For those unfamiliar with the project, Jaeger is a graduated Cloud Native Computing Foundation (CNCF) distributed tracing platform designed to monitor and troubleshoot intricate microservices environments. It follows requests across service boundaries to reveal latency bottlenecks and root causes, ultimately helping teams shorten their mean time to repair (MTTR). By integrating ClickHouse natively, Jaeger can now take advantage of columnar storage to deliver lightning-fast query speeds and high-ratio data compression for billions of spans.
In this article, I’ll cover why ClickHouse is an excellent fit for trace storage, how the underlying schema is structured, and how you can start using it with Jaeger right away.

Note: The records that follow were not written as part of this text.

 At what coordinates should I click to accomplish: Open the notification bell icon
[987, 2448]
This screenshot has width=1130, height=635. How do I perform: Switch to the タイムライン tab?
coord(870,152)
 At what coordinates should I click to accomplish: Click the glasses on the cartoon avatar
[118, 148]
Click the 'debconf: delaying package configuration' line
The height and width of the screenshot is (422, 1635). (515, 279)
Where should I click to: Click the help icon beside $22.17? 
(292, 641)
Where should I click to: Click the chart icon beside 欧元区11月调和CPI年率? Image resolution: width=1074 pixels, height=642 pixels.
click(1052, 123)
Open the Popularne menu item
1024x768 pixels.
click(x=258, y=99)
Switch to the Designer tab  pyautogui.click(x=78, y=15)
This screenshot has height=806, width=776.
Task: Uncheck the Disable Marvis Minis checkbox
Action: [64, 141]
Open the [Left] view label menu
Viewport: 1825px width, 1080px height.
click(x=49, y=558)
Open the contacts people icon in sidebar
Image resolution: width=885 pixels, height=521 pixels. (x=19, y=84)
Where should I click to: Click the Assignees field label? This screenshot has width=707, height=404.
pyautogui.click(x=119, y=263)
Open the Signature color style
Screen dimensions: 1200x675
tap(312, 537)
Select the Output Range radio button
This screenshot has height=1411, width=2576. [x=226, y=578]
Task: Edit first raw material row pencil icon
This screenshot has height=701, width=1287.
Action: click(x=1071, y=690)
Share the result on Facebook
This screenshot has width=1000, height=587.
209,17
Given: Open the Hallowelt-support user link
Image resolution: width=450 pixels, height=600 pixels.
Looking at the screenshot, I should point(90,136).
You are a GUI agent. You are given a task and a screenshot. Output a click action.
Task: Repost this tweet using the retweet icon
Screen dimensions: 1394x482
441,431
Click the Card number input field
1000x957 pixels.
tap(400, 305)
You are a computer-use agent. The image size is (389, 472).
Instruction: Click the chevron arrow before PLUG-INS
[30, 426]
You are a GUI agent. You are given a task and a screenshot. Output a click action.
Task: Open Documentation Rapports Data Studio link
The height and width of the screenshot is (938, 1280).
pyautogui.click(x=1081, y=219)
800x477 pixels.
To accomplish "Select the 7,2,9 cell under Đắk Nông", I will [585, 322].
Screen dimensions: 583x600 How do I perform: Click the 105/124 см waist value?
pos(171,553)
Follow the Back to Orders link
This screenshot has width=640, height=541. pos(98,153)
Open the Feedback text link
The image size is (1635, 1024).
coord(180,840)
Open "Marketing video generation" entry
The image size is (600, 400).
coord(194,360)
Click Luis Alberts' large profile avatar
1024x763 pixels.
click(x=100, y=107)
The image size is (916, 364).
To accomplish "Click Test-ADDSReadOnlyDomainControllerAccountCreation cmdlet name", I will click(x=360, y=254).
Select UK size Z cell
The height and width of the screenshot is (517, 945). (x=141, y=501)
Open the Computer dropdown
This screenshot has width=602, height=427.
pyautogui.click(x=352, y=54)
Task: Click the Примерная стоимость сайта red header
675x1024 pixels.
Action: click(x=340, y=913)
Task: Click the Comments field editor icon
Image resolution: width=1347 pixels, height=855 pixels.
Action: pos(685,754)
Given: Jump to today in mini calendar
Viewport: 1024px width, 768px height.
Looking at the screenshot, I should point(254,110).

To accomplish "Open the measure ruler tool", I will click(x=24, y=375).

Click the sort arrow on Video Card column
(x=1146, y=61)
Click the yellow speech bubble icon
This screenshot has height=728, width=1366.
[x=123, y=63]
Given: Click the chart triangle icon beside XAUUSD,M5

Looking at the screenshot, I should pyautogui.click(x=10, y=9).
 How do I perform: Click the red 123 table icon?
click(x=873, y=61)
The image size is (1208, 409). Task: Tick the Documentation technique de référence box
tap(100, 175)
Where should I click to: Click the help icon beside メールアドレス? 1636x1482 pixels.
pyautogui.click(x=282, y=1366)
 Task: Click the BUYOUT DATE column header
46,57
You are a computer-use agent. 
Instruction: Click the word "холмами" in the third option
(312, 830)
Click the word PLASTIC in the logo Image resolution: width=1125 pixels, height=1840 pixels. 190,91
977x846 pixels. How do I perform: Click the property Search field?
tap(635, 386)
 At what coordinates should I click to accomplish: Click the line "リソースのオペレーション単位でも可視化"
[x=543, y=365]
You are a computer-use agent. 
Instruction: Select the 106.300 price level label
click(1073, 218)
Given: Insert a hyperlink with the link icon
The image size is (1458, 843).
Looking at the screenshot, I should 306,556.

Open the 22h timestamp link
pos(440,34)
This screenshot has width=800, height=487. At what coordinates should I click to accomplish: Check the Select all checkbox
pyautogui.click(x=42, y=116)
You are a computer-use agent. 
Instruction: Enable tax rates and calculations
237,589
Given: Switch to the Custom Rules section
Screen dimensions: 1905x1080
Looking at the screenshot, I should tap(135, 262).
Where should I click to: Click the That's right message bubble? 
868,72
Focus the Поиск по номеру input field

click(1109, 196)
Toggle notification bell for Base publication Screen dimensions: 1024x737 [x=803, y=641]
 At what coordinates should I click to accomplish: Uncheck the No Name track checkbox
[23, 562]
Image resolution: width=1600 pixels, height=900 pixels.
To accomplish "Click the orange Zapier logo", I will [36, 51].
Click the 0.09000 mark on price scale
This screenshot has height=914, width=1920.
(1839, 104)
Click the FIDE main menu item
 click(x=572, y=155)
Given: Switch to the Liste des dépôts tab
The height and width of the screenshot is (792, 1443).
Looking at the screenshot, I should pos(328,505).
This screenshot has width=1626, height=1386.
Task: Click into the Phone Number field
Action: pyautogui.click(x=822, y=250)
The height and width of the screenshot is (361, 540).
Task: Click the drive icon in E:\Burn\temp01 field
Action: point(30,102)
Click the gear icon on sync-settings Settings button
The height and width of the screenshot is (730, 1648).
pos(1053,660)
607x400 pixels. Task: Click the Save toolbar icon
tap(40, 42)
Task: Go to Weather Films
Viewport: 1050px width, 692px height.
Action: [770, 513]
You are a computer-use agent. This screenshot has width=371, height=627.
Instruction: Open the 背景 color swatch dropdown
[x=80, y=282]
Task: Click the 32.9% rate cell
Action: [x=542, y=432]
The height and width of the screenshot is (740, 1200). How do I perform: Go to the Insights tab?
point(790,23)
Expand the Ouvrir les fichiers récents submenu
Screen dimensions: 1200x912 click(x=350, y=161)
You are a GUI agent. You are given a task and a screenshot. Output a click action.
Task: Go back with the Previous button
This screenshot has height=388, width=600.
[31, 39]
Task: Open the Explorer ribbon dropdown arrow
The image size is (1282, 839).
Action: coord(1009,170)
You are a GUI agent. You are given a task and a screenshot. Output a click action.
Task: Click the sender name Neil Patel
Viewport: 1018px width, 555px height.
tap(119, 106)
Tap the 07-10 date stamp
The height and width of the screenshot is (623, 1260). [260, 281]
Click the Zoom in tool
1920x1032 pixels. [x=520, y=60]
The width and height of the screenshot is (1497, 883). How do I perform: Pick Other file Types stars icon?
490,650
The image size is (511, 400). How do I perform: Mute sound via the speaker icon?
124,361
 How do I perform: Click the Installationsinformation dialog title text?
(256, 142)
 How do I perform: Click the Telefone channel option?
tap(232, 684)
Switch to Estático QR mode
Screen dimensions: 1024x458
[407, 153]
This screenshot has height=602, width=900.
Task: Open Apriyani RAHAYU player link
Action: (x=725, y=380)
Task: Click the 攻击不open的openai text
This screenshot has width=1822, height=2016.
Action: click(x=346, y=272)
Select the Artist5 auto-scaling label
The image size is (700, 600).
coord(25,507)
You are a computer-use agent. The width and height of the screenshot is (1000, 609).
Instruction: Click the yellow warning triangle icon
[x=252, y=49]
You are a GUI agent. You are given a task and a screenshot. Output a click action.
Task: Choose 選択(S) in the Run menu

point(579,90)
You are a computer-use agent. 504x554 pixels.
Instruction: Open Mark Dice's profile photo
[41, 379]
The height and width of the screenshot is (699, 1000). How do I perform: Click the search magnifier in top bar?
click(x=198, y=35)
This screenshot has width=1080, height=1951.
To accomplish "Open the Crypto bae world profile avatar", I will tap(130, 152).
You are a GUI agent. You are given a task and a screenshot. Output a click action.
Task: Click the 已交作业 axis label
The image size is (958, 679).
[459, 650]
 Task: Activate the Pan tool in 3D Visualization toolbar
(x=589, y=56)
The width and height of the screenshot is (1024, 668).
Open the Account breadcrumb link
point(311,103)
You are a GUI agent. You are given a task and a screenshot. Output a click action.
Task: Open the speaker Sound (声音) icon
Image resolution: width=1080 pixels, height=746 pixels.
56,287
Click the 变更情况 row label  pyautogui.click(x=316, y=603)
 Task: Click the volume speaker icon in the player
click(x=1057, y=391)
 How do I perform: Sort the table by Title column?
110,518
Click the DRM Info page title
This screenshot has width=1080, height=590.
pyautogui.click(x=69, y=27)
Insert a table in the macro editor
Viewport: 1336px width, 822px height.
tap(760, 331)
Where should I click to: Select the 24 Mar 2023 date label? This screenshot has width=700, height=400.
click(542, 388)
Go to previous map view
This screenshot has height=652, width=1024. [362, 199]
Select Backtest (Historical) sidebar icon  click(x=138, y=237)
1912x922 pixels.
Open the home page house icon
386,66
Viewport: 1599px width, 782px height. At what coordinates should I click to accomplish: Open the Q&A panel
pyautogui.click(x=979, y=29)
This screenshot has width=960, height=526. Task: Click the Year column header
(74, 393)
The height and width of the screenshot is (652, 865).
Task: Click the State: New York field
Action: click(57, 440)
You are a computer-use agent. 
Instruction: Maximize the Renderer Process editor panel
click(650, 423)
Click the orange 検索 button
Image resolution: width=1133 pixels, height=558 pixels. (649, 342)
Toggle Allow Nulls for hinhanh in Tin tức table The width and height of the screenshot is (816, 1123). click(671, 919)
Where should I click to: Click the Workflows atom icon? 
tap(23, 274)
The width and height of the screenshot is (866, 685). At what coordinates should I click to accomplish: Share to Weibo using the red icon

Why columnar storage comes out ahead
At its heart, the tracing challenge has two sides: storing enormous volumes of semi-structured event data and then searching that data rapidly across many dimensions—service, operation, tags, duration, time range, and trace ID. Cassandra and Elasticsearch have both served the Jaeger community reliably, but they carry operational costs. Indexing overhead introduces latency and added expense. Scaling grows complicated. Retention decisions force difficult compromises.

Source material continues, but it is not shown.